Harcèlement sexuel : pas d’obligation d’enquête interne

 

29 janvier 2026

 

| Droit social |

 

   

Guillaume Roland         Maé Hamon

 

La Cour de cassation, dans un arrêt du 14 janvier 2026*, a confirmé la possibilité de licencier un salarié pour faute grave pour des faits d’agression et de harcèlement sexuels, en l’absence d’une enquête interne à l’entreprise.  

En l’espèce, deux salariées avaient dénoncé des faits précis et circonstanciés mettant en cause un autre salarié de l’entreprise. Ces faits avaient donné lieu au dépôt de plaintes auprès des services de police.

Se fondant sur les seules déclarations des victimes, corroborées par divers éléments tels que des attestations et des comptes rendus médicaux, l’employeur a procédé au licenciement pour faute grave du salarié mis en cause, sans mener d’enquête interne préalable, pourtant imposée par la Cour de cassation (Cass. Soc. 29 juin 2011, n° 09-70.902).

La Cour d’appel avait jugé le licenciement sans cause réelle et sérieuse, estimant alors, que la matérialité des faits n’était pas suffisamment établie en l’absence d‘une enquête interne.

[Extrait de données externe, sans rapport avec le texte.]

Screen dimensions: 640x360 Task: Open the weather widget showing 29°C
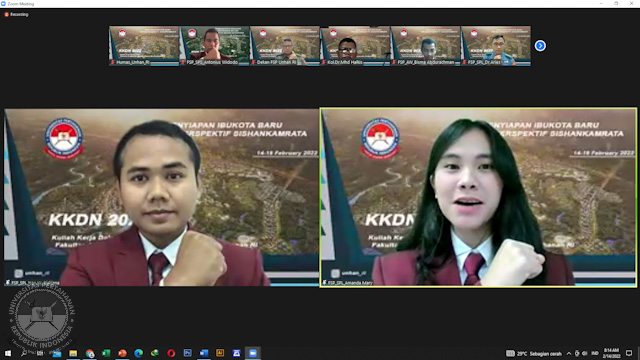[534, 353]
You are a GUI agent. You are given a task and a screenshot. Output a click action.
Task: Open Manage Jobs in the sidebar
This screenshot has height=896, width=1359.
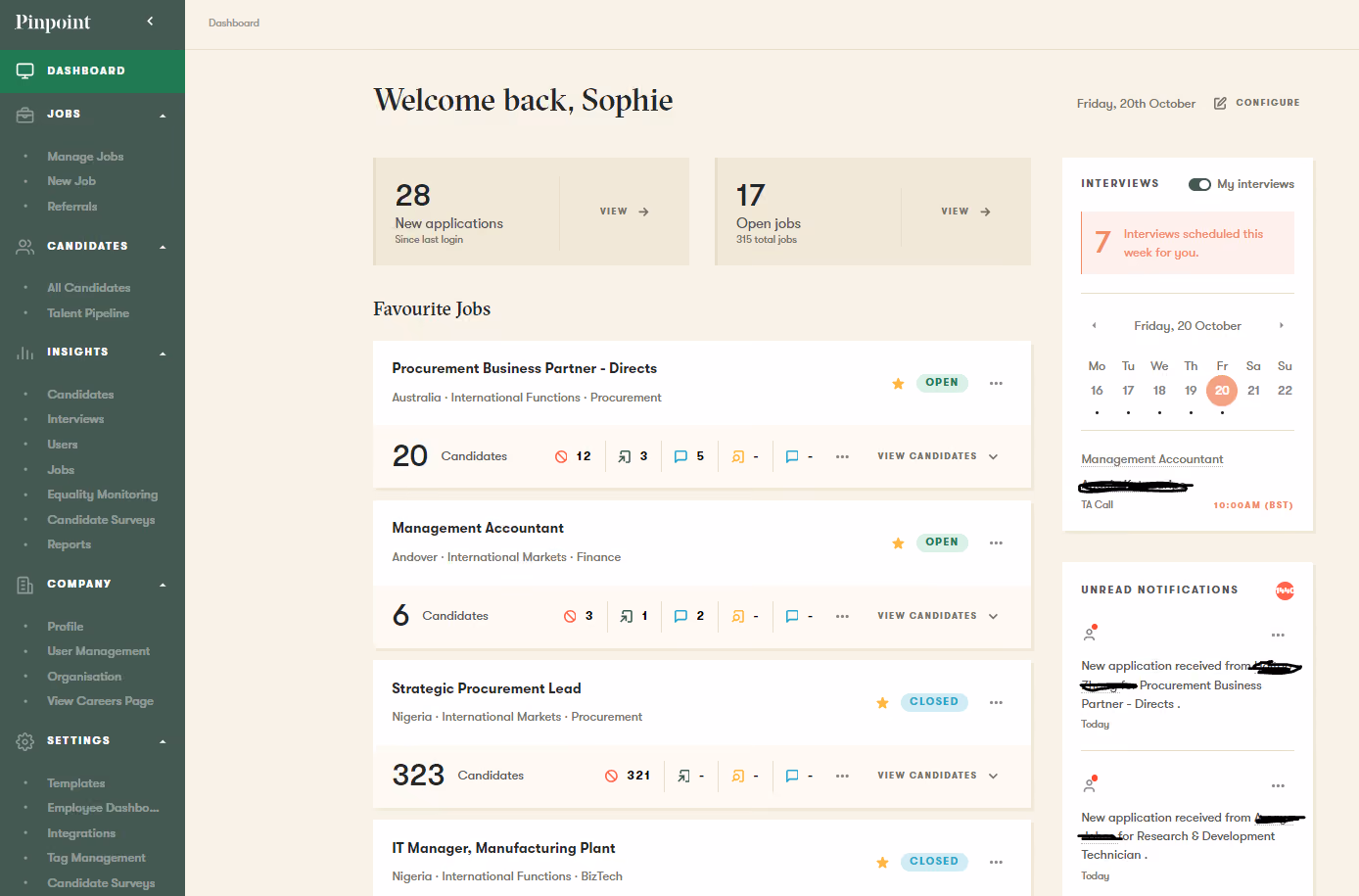[x=85, y=157]
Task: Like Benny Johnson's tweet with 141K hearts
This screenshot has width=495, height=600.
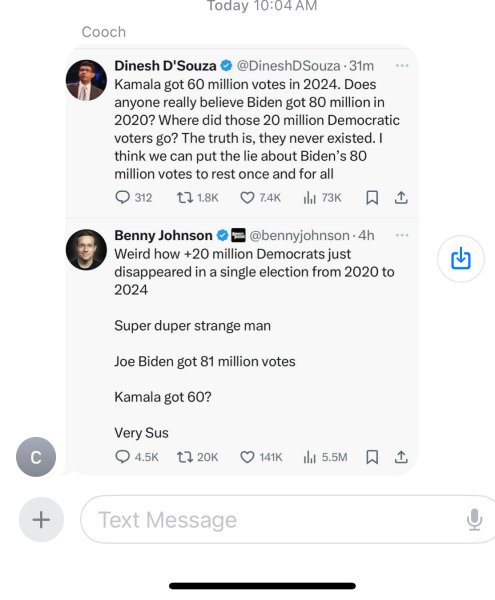Action: tap(247, 457)
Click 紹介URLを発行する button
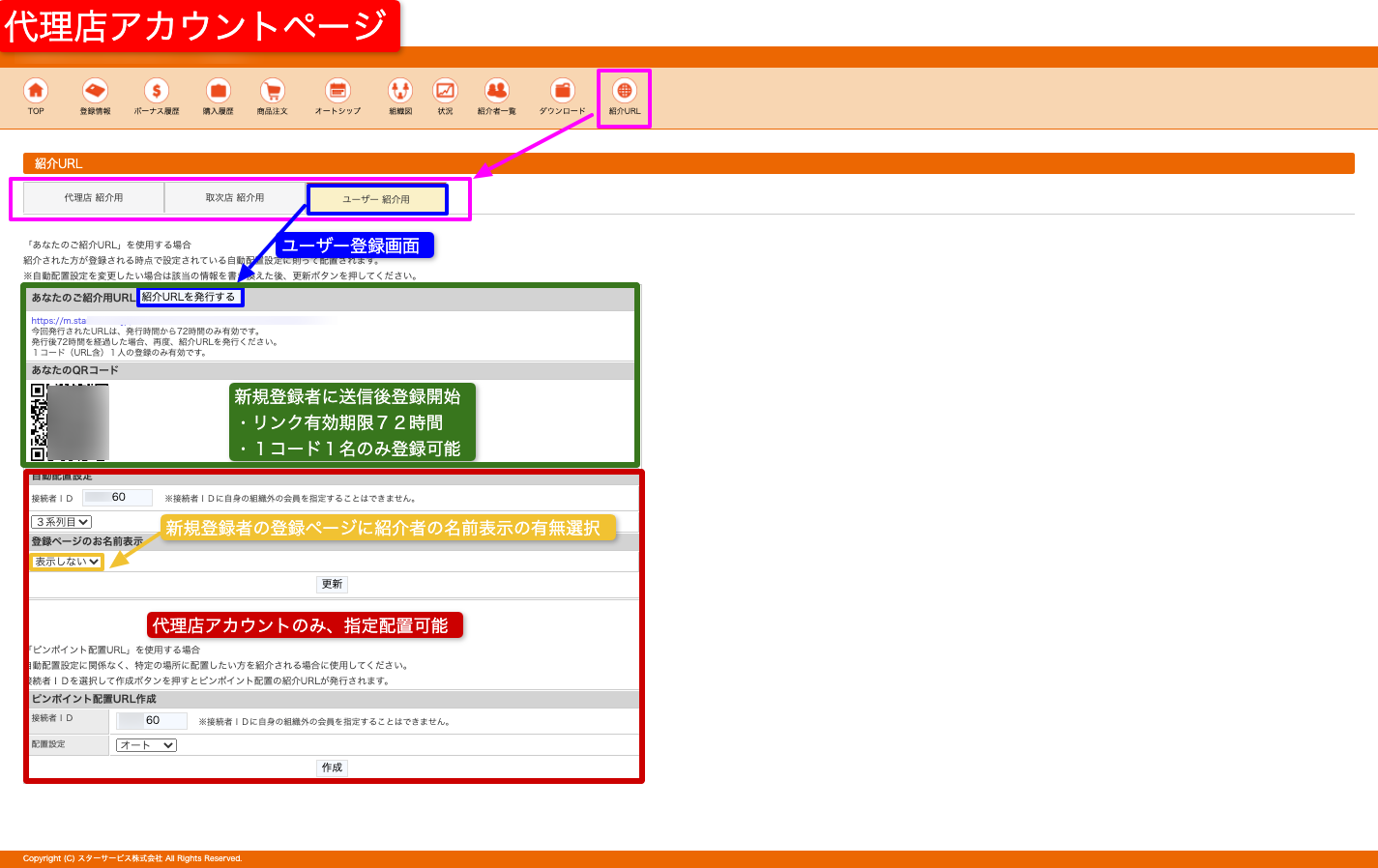 190,298
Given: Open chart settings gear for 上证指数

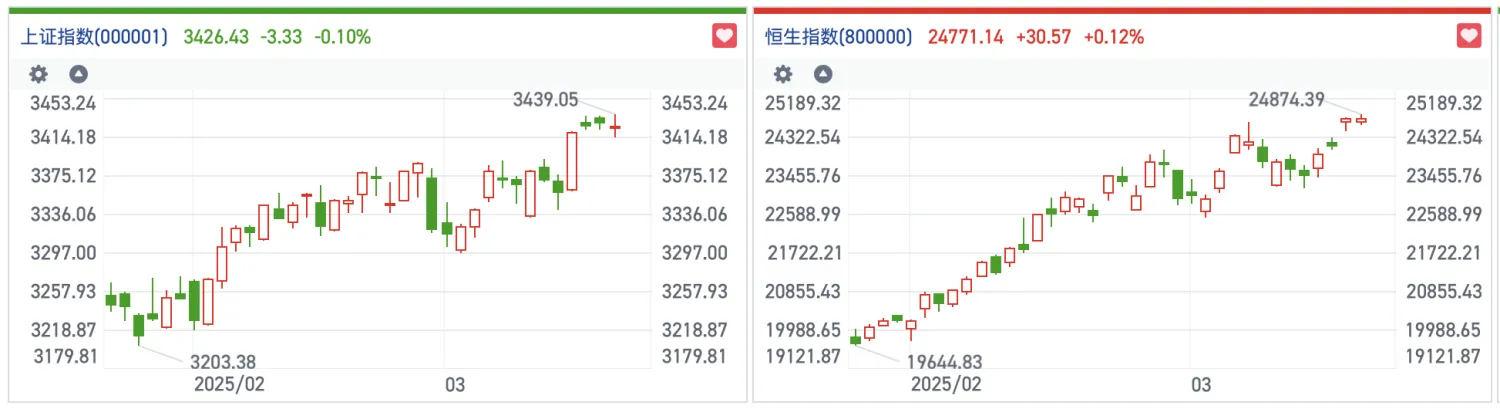Looking at the screenshot, I should tap(38, 74).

Toutefois, la Cour de cassation rappelle qu’en matière prud’homale, la preuve est libre et qu’aucune disposition légale en vigueur n’impose à l’employeur la réalisation d’une enquête interne en cas de signalement de faits de harcèlement sexuel.

Les employeurs peuvent donc sanctionner, y compris par un licenciement pour faute grave, sur des déclarations précises et circonstanciées, dès lors que celles-ci sont étayées par des éléments de preuve suffisants.

Il appartient dès lors, aux juges du fond d’apprécier la valeur et la portée des éléments de preuve produits, sans pouvoir écarter leur force probante au seul motif qu’aucune enquête interne n’a été menée.

 

Notre avis : Cette décision s’inscrit dans la continuité de la jurisprudence relative à la liberté de la preuve en matière prud’homale : les faits de harcèlement moral ou sexuel peuvent être démontrés par tous moyens.

Si la réalisation d’une enquête interne demeure fortement recommandée, notamment au regard de l’obligation de sécurité pesant sur l’employeur, elle ne constitue pas une condition de validité du licenciement.